The atmosphere of the place was so suggestive of murder that my soul sickened within me; and so much so, in fact, that when I saw several grisly forms gliding down the gloomy staircases and along the sombre, narrow passages, where X——'s immaterial personality was halting, apparently to greet it, I could look no longer, but shut my eyes. For some seconds I kept them closed, and, on re-opening them, found the tableau had changed—the material body before the fire was re-animated, and in the depths of the bleared, protruding eyes I saw the creeping, crawling, waddling, enigmatical shadow vibrating with murder. Again the scene changed, and I saw the physical man standing in the middle of a bedroom, listening—listening with blanched face and slightly open mouth, a steely glimmer of the superphysical, of the malignant, devilish superphysical, in his dilated pupils. What he is anticipating I cannot say, I dare not think—unless—unless the repetition of a scream; and it comes—I cannot hear it, but I can feel it, feel the reverberation through the crime-kissed walls and vicious, tainted atmosphere.

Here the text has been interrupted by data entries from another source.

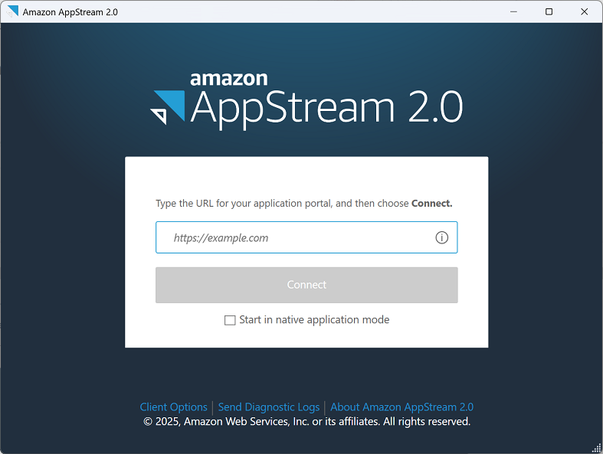
Task: Minimize the Amazon AppStream window
Action: [513, 11]
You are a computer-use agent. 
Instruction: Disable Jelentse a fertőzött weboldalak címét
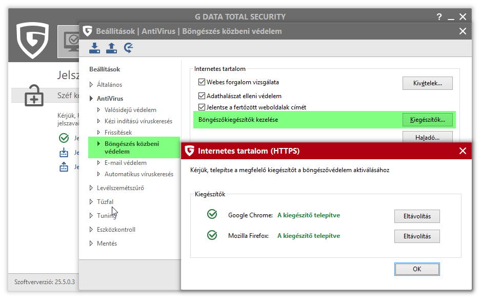[202, 107]
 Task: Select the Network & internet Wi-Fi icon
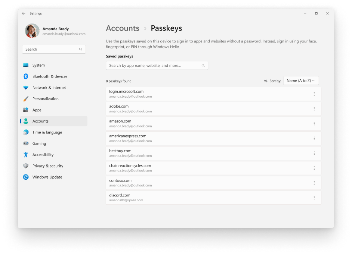coord(26,88)
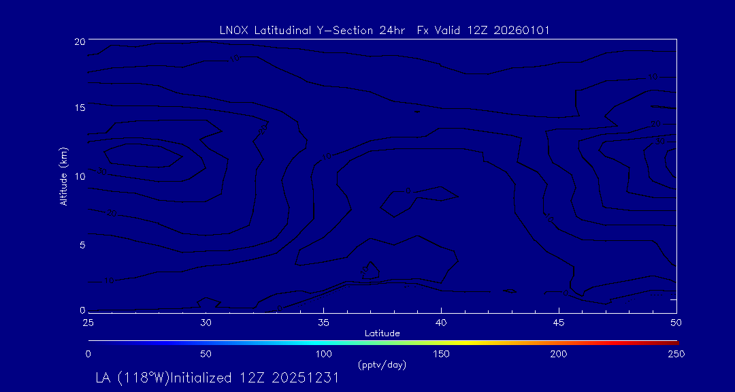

Something is at the door—it presses against it; I can catch a glimpse of its head, its face; my blood freezes—it is horrible. It enters the room, grey and silent—it lays one hand on the man's sleeve and drags him forward. He ascends to the room above, and, with all the brutality of those accustomed to the dead and dying, drags the—— But I will not go on. The grey unknown, the occult something, sternly issues its directions, and the merely physical obeys them. It is all over; the plot of the vice elementals has triumphed, and as they gleefully step away, one by one, patting their material comrade on the shoulder, the darkness, the hellish darkness of that infamous night lightens, and in through the windows steal the cold grey beams of early morning. I am assured; I have had enough; I pitch the photograph into the grate. The evening comes—the evening after the execution. A feeling of the greatest, the most unenviable curiosity urges me to go, to see if what I surmise, will actually happen. I leave Gipsy Hill by an early afternoon train, I spend a few hours at a literary club, I dine at a quiet—an eminently quiet—restaurant in Oxford Street, and at eleven o'clock I am standing near a spot which I believe—I have no positive proof—I merely believe, was frequented by X——. It is more than twelve hours since he was executed; will anything—will the shape, the personality, I anticipate—come? The night air grows colder; I shrink deeper and deeper into the folds of my overcoat, and wish—devoutly wish—myself back again by my fireside.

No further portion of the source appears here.